Audrey K. Guarino is a student in the second degree accelerated BSN program at Villanova University’s M. Louise Fitzpatrick College of Nursing. Audrey, who is from Norristown, Pa., earned her initial Bachelor of Science degree in kinesiology and Spanish from Temple University. She then did missionary work in disaster-stricken countries where she provided both medical and humanitarian in the Caribbean and Latin America following hurricanes, earthquakes, and war. “The most impactful trip was stateside to Dickinson, Texas where we helped rebuild a home destroyed by Hurricane Harvey. I tend to return home from these trips having received more than I gave, leaving with unfathomable gratitude and learning the power of choosing joy,” Audrey says.
Audrey is among our inaugural cohort of Conway Scholars, a program established for a five-year period through the generosity of Joanne and William E. Conway, Jr. where 40 scholarships are being awarded over each year to Second Degree Accelerated Bachelor of Science in Nursing students through the Joanne and William Conway Scholarship Program.
Below, Audrey shares some of her experiences and goals in nursing.
What motivated you to become a nurse? Healthcare has always been my career goal, but I wasn’t sure what my niche was until a few years ago. I feel that nursing was finally given the raw, realistic spotlight it deserves during the pandemic, and this is when I felt my calling to enter nursing.
Why did you choose Villanova Nursing for your nursing degree? I chose Villanova after attending the accepted students meeting and hearing the wonderful experiences of students who were in the program at the time. The community they described in both the College of Nursing and the University as a whole was a feeling I didn’t find elsewhere. I made the BEST choice by coming to Villanova!
What additional activities have you been involved in while at Villanova? Though I was only here 14 months, the impact of the opportunities Villanova offered will last a lifetime. In November, I attended the Student Nursing Association of Pennsylvania convention in the Poconos where a classmate and I wrote a health policy which was adopted by the state board! In April, our policy then was presented to the National Student Nurses Association in Nashville, Tenn. where it was adopted unanimously on the national level. This policy encourages nursing schools to promote awareness and education of how nursing students can be more involved with stopping the stigma surrounding mental health among their collegiate athlete peers. In June, several classmates and I headed out to the Blackfeet Indian Reservation in Browning, Mont. to complete our community health clinical rotation. There, we provided education to students while also learning about their history, culture and unique experiences with traditional and modern healthcare.
What have you enjoyed about the program? Everything! In all seriousness, this program was amazing. What’s special about the second-degree program is that we all came from different walks of life and relied on each other’s experience to apply that into our nursing practice. The staff was genuinely invested in learning our stories and using them to help us find our niche in the nursing field. The intensity of the program allowed for deep connections to be made with my classmates and professors and I look forward to being their colleagues soon!

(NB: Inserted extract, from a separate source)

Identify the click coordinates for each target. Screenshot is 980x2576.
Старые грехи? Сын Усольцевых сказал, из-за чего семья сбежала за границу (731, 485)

What’s been challenging? What was challenging was quickly finding a balance between academics, work and self-care. Fortunately, the admissions staff were very up front about the pace and expectations of students, so I was able to plan ahead when tackling the challenge of time management.
What difference has being a Conway Scholar made in your education experience? I am incredibly grateful to be a Conway Scholar because of the relief it provided during the program. Because of the financial assistance I received, I was able to work less and focus more on my studies. The scholarship relieved many burdens, and as a result, my studies were stronger, and I was able to give my patients the best care I possibly could as a nursing student.
What are your career goals in nursing? Initially, I’d love to end up in a cardiac intensive care unit. As I get older and my lifestyle changes, I can see myself doing community health nursing in underprivileged communities, both stateside and internationally.
What advice would you share with a future student? Breathe! Take the program one day at a time. Join nursing clubs, attend talks with guest speakers, and rely on your professors when you need guidance/advice.
Anything else you’d like to add? THANK YOU, Villanova and Conway family, for this unforgettable experience.